Bryan Kadzban wrote:

>>> So, actually, .so and .a files are really only needed at compile time for
>>> other packages. :-)
>> OK, I was throwing the .so and the .so.1 files together.  Since they are 
>> generally only symlinks, it makes sense to keep them together.
> 
> Except I'm not sure it does, because they're used for different things.
> :-)
> 
> The soname symlink (the one whose name is determined by the
> -Wl,-soname,XXXXX string at the library's compile time) is required at
> runtime, or the program won't start.  The plain .so link is only needed
> at compile time.
> 
> Unless I misunderstood what you mean by "keep them together"?  I don't
> think it makes any sense to have both in /lib, since I tend to think of
> /lib as containing the bare minimum required to get /usr mounted...

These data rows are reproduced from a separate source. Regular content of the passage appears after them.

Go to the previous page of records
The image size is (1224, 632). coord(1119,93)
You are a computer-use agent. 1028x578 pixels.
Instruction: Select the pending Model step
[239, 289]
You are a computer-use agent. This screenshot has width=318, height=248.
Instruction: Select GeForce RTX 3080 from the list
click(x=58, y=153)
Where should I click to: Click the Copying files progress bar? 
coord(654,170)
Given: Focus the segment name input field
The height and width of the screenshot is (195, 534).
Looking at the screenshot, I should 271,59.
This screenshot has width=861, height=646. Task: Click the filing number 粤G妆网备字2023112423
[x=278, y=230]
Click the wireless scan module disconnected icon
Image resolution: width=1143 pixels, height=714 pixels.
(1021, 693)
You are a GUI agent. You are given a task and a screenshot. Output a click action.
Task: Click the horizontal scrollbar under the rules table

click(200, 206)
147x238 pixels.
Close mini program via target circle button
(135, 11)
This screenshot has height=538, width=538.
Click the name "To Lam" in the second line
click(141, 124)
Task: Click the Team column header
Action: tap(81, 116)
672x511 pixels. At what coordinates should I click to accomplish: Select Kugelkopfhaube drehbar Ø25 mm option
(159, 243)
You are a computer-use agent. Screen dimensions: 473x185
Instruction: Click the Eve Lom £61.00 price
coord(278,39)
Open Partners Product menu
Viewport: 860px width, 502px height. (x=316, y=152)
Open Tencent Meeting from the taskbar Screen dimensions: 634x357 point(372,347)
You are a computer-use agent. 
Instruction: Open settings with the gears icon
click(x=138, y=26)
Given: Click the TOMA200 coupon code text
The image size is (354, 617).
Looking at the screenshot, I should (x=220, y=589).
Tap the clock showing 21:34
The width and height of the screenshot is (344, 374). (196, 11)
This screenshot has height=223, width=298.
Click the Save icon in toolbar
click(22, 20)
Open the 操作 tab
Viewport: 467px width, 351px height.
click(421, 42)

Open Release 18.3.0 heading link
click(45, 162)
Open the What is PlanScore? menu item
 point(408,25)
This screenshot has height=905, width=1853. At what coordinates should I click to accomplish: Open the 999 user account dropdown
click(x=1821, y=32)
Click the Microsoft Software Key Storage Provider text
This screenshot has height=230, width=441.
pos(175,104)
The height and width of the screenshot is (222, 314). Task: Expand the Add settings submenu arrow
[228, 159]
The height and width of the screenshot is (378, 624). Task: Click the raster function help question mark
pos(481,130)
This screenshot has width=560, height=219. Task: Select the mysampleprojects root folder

I think the issue is that the library can be updated without rebuilding the app.

For instance, I have:

lrwxrwxrwx 1 root root      18 Aug 16 14:31 libncursesw.so.5 -> 
libncursesw.so.5.7
-rwxr-xr-x 1 root root  396804 Aug 16 17:09 libncursesw.so.5.7

If I updated to libncursesw.so.5.8, the link also updates, but the packages 
that 
use libncursesw.so.5 can still find it via the symlink.

As an experiment, you might want to try renaming some of those symlinks and see 
if ldd still finds the library.  I don't want to do it though.